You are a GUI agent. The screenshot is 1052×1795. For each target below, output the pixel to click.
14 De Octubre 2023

══════════

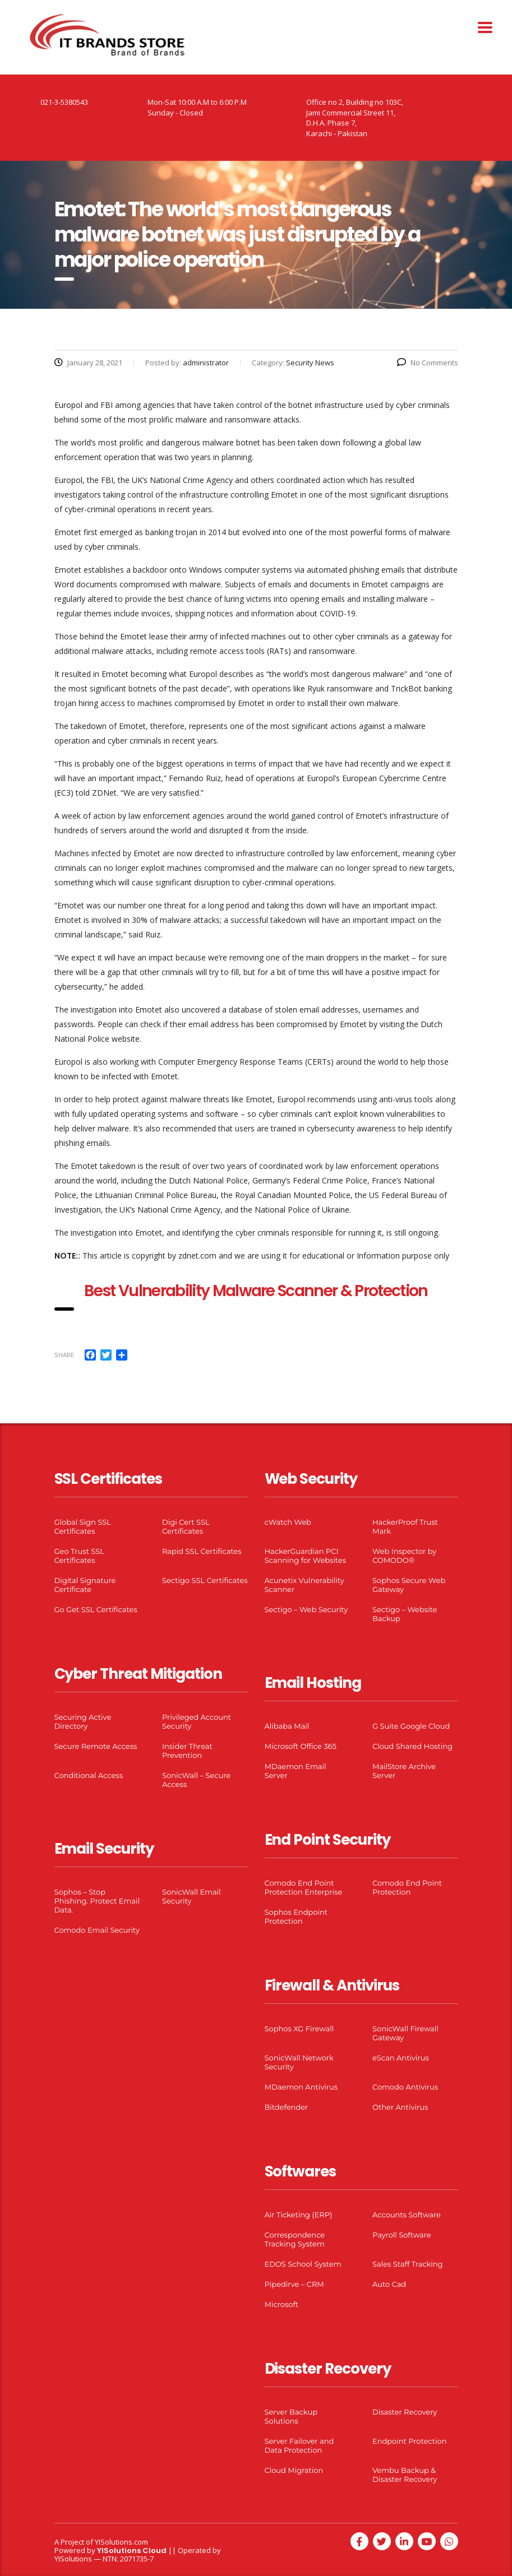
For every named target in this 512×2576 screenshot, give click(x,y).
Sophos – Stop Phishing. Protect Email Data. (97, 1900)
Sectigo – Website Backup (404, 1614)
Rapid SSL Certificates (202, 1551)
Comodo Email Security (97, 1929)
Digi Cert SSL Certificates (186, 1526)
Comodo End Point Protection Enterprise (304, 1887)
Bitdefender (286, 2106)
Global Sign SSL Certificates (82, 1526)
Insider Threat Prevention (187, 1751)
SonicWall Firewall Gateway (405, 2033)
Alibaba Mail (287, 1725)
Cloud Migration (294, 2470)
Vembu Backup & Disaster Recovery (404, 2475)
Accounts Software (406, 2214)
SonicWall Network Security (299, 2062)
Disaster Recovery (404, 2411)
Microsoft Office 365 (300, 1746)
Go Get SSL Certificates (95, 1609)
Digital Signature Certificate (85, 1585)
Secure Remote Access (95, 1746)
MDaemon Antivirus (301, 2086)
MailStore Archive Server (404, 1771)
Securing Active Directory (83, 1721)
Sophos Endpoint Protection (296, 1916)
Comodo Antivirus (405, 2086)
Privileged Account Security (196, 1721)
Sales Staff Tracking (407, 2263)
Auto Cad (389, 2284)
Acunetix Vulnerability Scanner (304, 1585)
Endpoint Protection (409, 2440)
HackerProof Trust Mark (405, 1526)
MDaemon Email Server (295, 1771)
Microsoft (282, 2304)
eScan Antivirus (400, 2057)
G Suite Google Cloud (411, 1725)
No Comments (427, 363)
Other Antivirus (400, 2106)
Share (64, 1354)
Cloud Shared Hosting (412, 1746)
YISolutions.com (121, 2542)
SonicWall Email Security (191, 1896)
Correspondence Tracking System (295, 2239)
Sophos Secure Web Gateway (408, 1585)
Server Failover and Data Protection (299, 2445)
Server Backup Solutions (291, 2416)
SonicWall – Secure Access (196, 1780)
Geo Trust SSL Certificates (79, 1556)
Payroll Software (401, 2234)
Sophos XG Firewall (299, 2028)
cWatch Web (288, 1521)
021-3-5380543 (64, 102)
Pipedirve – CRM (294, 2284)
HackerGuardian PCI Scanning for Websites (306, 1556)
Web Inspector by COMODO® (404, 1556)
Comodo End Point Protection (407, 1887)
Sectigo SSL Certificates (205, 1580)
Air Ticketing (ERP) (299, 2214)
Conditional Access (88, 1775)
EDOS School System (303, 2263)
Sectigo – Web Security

══════════

• ABOUT THIS EXERCISE: Starting at the line above that holds "You are a GUI" and ending at the line that holds "14 De Octubre 2023", transcribe each line exactly and include no other lines.

• REPLY:
You are a GUI agent. The screenshot is 1052×1795. For each target below, output the pixel to click.
14 De Octubre 2023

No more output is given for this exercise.